Es algo así como si un fino velo estuviera delante de la música y Currentzis no quisiera dejarla entrar por completo. Allí está muy cerca de su interpretación de Strauss, y en Mahler está menos preocupado por la evolución que por el momento en que se producen los sonidos. Sin embargo, el trío en el segundo movimiento (Im Anfang sehr gemächlich) se convierte en un vals, de esos irónico-sentimentales de taberna, de la mejor calidad. 

El tercer movimiento (Kräftig bewegt, doch nicht zu schnell), con la grotesca marcha fúnebre sobre la melodía en tono menor de la canción infantil francesa Frère Jacques, Currentzis se convierte aquí también en un diseñador de sonido que explora hasta los más pequeños matices del colorido de esta música. No deja nada al azar, piensa y repiensa cada detalle (Feierlich und gemessen, ohne zu schleppen). El final (Stürmisch bewegt) se gana el escenario a lo grande; el director y la orquesta dan todo de sí y desembocan en un alud de frenéticas ovaciones de la platea. 

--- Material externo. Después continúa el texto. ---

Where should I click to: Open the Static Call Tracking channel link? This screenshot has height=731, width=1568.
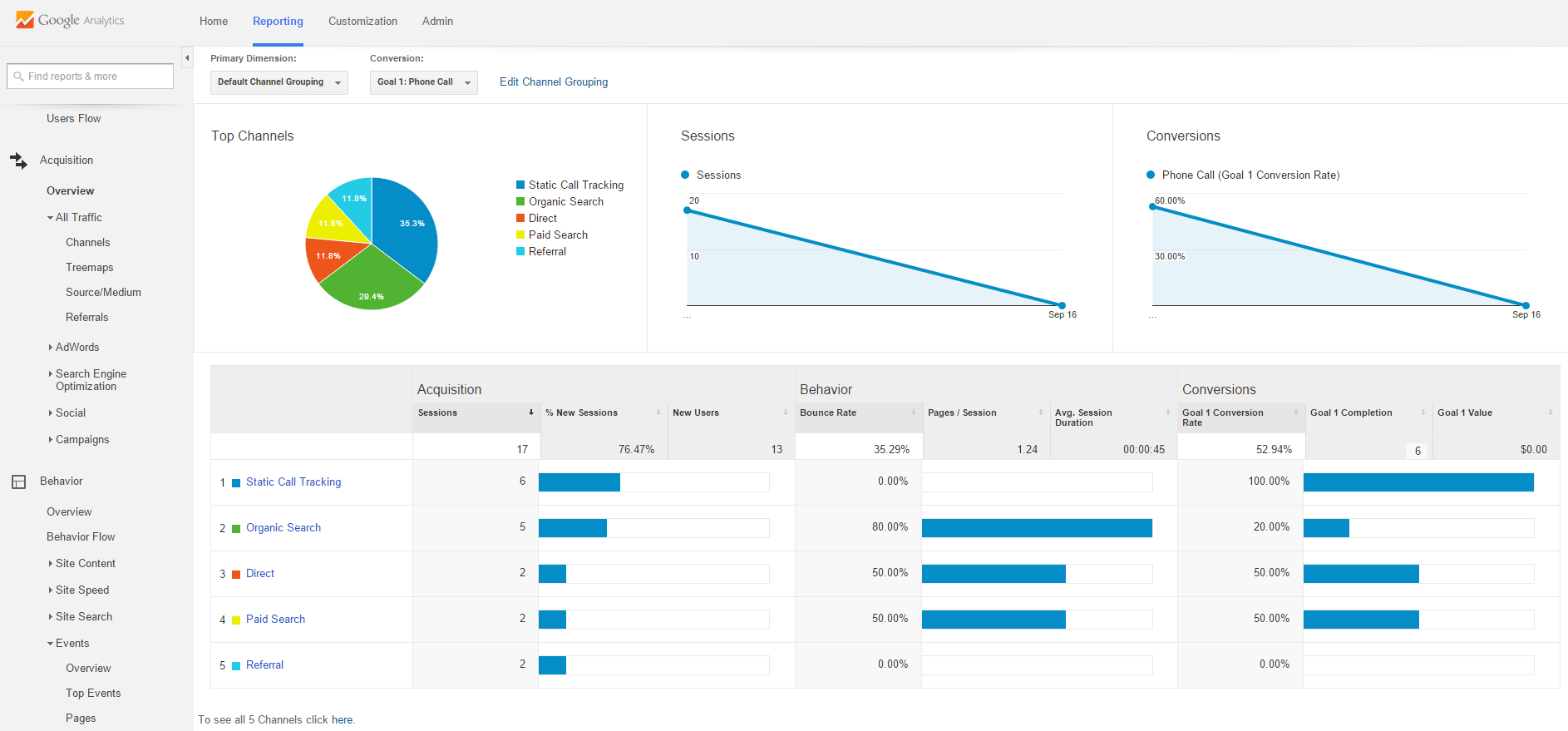coord(293,482)
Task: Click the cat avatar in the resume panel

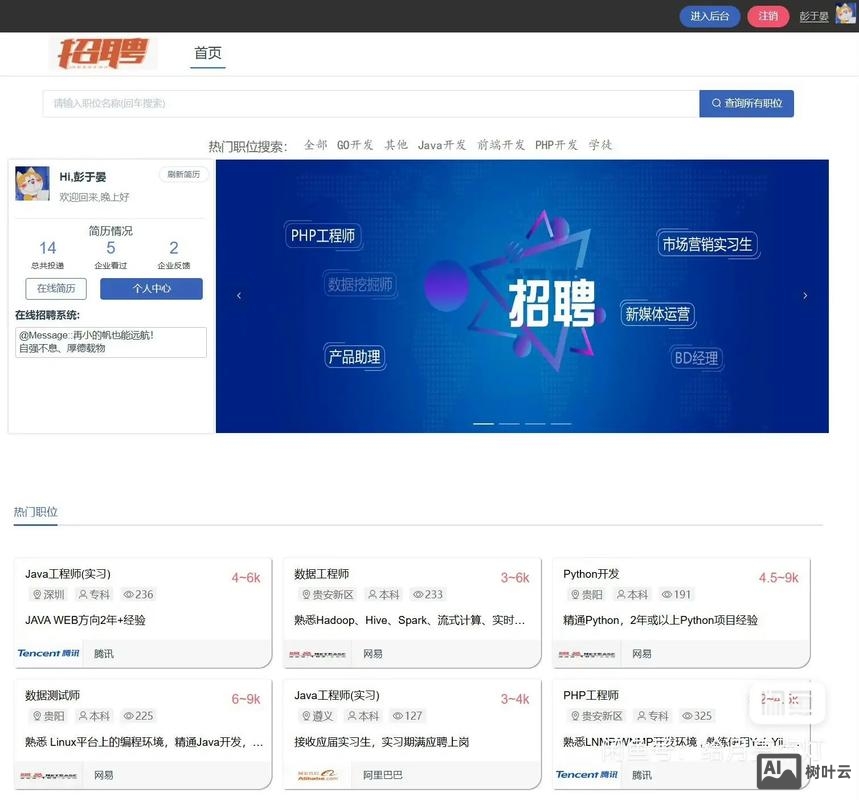Action: point(31,185)
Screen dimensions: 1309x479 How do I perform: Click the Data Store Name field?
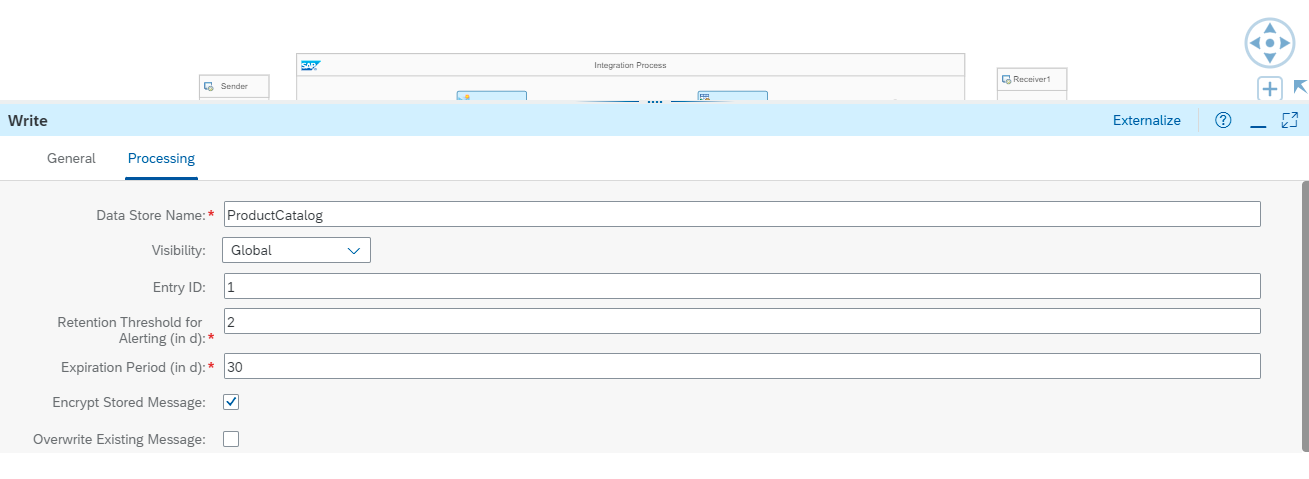point(741,214)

Currentzis -no solo extravagante en asuntos de moda, como el color de los cordones de los zapatos- concluyó el concierto con una breve alocución para alabar al público y a la excelente acústica de la sala, así como para anunciar que tras un cuarto de hora de cambios sobre el podio tocaría otra obra. Este es un formato que ya ha utilizado en otros lugares. 

A los bises vino entonces Okanagon de Giacinto Scelsi, compuesto en 1968 para arpa, contrabajo y percusión. En realidad, con las correspondientes instrucciones de la régie, esta pieza de diez minutos es para ser ejecutada en un juego de sombras chinescas, aunque aquí se tocaba en versión concertante. Se trata de una música de volumen muy elevado, para no decir altisonante, en la que de vez en cuando se golpea sobre el arpa y el contrabajo. Al mismo tiempo vibran tonalidades graves, térreas, con las que Scelsi procura emular el latido del corazón de nuestro planeta. Temáticamente, la obra se corresponde muy bien con la Sinfonía número 1 de Mahler y fue una luminosa idea de Teodor Currentzis traerla aquí; sus presentaciones son siempre interesantes y no solo por su alto nivel técnico-estético-musical.